Use autonomy where it earns its keep. Use deterministic workflow where the path is known.
Why it matters
Most production agent systems are not one open-ended agent. They are a mix of workflows, specialised agents, deterministic code, retrieval, tool calls, and human checkpoints. Orchestration decides who does what, in what order, with what state, and how recovery works when a step fails.
Build this
- A task graph or state machine that names each step, owner, timeout, retry policy, and completion condition.
- Durable checkpoints so long-running work can resume without rerunning successful steps.
- Clear boundaries between workflow steps, agent loops, subagents, and deterministic validators.
- Cancellation, compensation, and escalation paths for partial failure.
Watch for
- One general agent asked to manage every step without state or deadlines.
- Retries that repeat non-idempotent actions.

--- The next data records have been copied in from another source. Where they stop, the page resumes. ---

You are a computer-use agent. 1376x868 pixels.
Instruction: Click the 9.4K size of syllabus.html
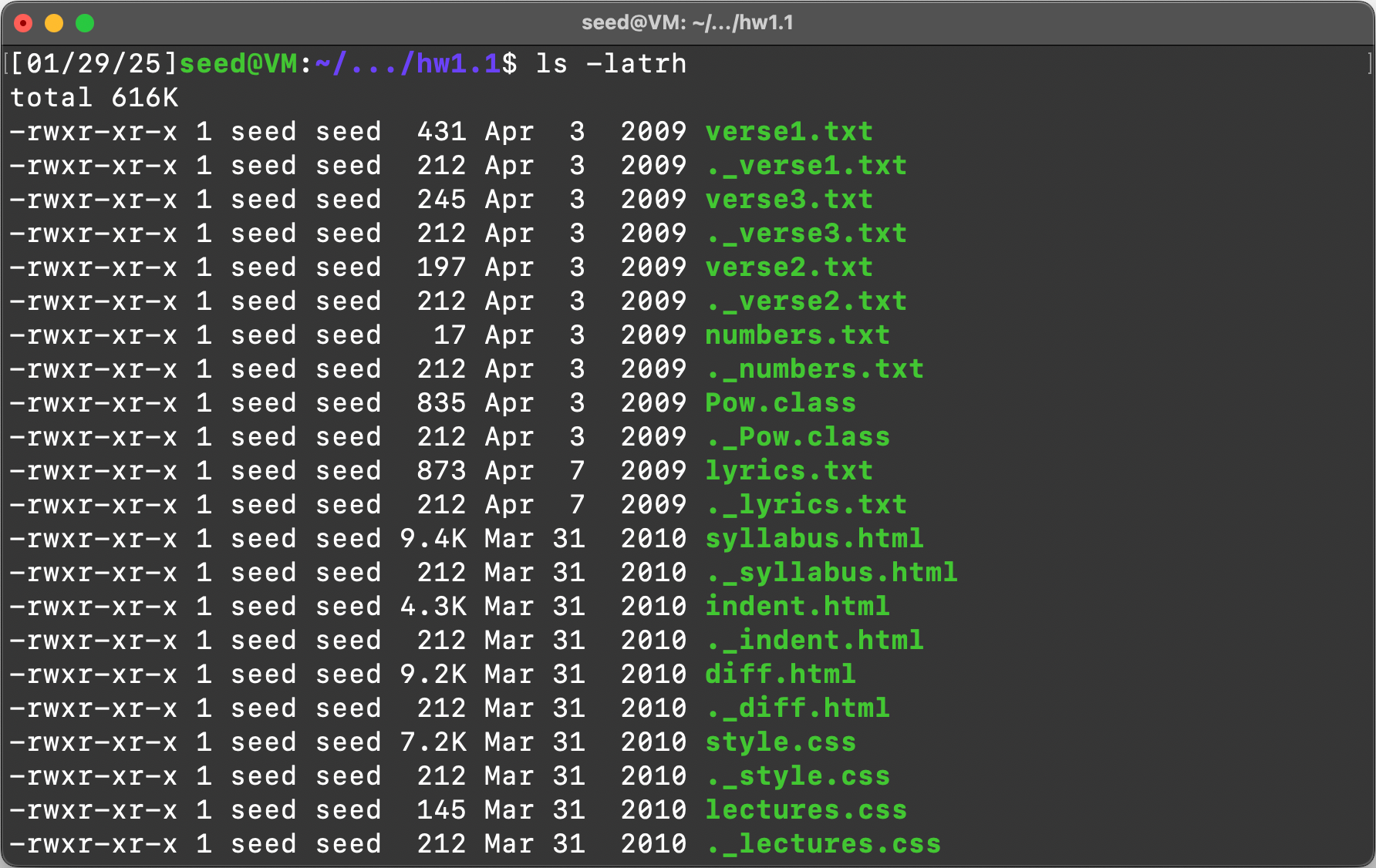pyautogui.click(x=433, y=538)
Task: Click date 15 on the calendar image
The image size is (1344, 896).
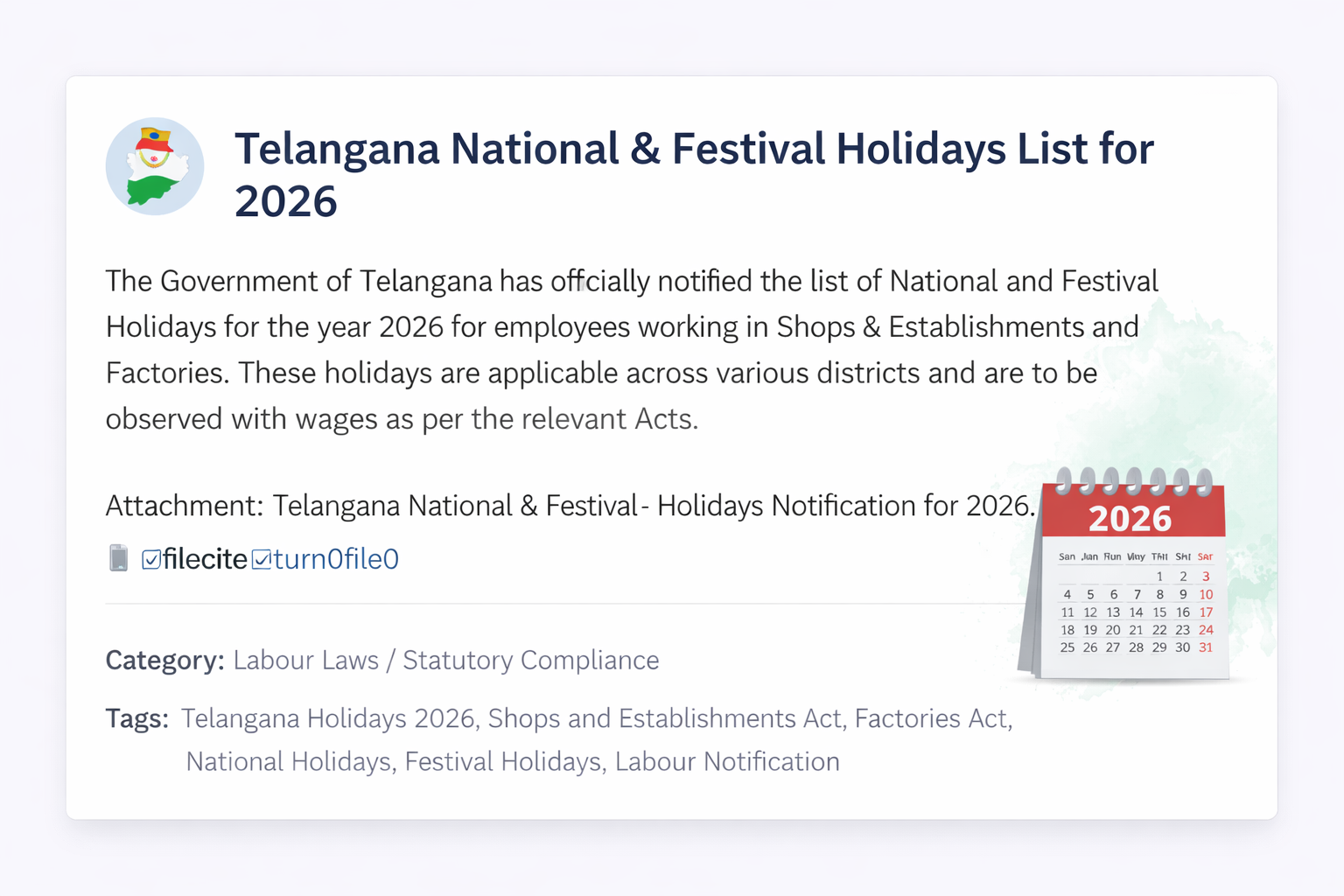Action: 1159,612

- Subagents with overlapping responsibilities and no conflict resolution.
- Failures hidden inside natural language summaries instead of surfaced as states.
Proof it works
- A task can be paused, resumed, cancelled, and inspected from durable state.
- Each step has an owner, input contract, output contract, and timeout.
- A known tool failure triggers a recoverable path instead of an endless loop.
Implementation checklist
Draw the workflow first, then decide where agent judgement is actually needed.
Make side effects idempotent or guarded by explicit operation IDs.
Persist enough state to explain progress without reading raw logs.
Use specialist agents only when specialisation reduces context or risk.